[Saved entries]
-- Opening Marker --

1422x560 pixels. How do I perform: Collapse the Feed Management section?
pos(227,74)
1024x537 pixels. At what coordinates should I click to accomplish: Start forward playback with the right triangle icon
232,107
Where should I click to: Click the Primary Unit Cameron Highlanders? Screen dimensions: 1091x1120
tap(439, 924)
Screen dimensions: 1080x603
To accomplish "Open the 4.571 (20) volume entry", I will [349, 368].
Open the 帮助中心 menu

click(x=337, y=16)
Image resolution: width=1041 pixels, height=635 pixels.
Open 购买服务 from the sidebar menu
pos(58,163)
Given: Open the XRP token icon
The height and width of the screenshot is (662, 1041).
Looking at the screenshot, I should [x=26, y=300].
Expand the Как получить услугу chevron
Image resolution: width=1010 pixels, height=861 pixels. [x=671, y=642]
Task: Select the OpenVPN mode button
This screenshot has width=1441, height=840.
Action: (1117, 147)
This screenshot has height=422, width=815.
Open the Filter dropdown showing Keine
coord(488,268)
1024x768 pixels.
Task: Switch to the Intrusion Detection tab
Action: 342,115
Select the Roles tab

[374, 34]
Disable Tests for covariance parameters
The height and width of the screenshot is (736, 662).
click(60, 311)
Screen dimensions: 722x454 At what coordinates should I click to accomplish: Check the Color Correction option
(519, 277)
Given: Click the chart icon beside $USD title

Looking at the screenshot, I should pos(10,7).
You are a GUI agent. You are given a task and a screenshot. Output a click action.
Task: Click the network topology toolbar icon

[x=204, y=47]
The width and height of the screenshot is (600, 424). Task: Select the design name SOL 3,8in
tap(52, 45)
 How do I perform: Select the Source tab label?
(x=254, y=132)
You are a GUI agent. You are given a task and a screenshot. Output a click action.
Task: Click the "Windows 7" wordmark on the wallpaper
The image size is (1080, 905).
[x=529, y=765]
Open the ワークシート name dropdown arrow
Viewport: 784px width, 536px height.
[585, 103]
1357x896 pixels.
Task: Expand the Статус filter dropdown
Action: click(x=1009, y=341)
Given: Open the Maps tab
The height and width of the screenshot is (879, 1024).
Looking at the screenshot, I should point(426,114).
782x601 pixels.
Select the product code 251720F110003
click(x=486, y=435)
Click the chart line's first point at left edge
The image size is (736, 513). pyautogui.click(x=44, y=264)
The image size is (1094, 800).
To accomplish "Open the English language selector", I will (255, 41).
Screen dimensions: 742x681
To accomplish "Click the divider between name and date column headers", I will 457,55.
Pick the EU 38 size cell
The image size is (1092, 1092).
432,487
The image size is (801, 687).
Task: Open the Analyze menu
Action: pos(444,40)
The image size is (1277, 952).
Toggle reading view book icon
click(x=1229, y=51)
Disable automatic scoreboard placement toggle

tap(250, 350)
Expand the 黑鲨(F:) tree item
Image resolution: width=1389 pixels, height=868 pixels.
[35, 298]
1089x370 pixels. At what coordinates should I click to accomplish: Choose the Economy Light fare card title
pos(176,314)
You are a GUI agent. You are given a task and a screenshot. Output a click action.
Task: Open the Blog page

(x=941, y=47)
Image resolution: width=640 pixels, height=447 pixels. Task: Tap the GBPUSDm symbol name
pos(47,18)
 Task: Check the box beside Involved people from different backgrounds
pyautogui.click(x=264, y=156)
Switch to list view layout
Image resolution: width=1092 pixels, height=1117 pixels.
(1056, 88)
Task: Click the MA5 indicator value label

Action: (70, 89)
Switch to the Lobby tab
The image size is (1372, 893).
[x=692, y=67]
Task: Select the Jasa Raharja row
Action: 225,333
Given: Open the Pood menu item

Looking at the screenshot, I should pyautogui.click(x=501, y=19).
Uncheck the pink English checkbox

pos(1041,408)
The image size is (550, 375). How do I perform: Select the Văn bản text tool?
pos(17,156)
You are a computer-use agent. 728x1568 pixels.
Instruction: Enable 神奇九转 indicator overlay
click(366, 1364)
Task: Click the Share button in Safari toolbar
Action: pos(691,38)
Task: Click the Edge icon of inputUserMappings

-- Closing Marker --

**YOUR TASK:**
Exactly the lines from the one containing "Task: Open the Blog page" through the end of the records should be reproduced, and no others.

**OUTPUT BELOW:**
Task: Open the Blog page

(x=941, y=47)
Image resolution: width=640 pixels, height=447 pixels. Task: Tap the GBPUSDm symbol name
pos(47,18)
 Task: Check the box beside Involved people from different backgrounds
pyautogui.click(x=264, y=156)
Switch to list view layout
Image resolution: width=1092 pixels, height=1117 pixels.
(1056, 88)
Task: Click the MA5 indicator value label

Action: (70, 89)
Switch to the Lobby tab
The image size is (1372, 893).
[x=692, y=67]
Task: Select the Jasa Raharja row
Action: 225,333
Given: Open the Pood menu item

Looking at the screenshot, I should pyautogui.click(x=501, y=19).
Uncheck the pink English checkbox

pos(1041,408)
The image size is (550, 375). How do I perform: Select the Văn bản text tool?
pos(17,156)
You are a computer-use agent. 728x1568 pixels.
Instruction: Enable 神奇九转 indicator overlay
click(366, 1364)
Task: Click the Share button in Safari toolbar
Action: pos(691,38)
Task: Click the Edge icon of inputUserMappings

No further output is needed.